The fact that first and second respondents have applied for rescission of the said order does not absolve them from complying with the terms thereof. Whereas an appeal from a judgment of the High Court has the effect of suspending the decision appealed against, an application for rescission does not have that effect. That is, precisely, why an application for rescission is usually accompanied or preceded by an application for a stay of execution. In the circumstances, the final order of this court in HC-2892-01 remains valid and in force unless and until it is set aside, and first and second respondents are obliged to comply therewith. In general, all orders of court, whether correctly or incorrectly granted, have to be obeyed until they are properly set aside – Culverwell v Berra 1992 (4) SA 490 (W).

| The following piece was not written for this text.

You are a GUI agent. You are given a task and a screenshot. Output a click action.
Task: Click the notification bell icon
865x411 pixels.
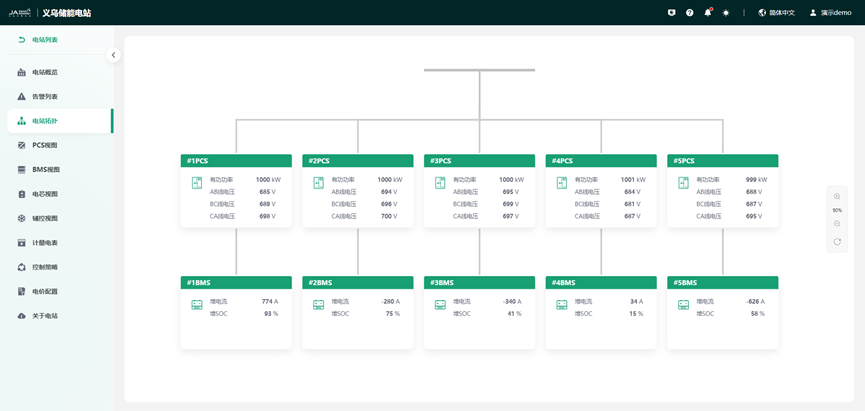tap(708, 12)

The applicants have discharged the onus on them and have established existence of wilful disobedience of the civil court order in HC-2892-01 by the first and second respondents. The said order still subsists. It has not been set aside or suspended. First and second respondents’ duty to comply with it still subsists.

I therefore order that:

  1. First and second respondents be and are hereby declared to be in contempt of this court.

  2. Arising from such contempt the first and second respondents be and are hereby punished by a fine of $10 000,00 each.

  3. The first and second respondents be and are hereby sentenced each to a fine of $100 000 or in default of payment a period of one month imprisonment, sentence is, however, suspended on condition that the

HB 41/04

first and second respondents shall faithfully and dutifully comply with the order given in this court in case number HC-2892-01; and

  1. The first and second respondents shall pay the costs of this application jointly and severally.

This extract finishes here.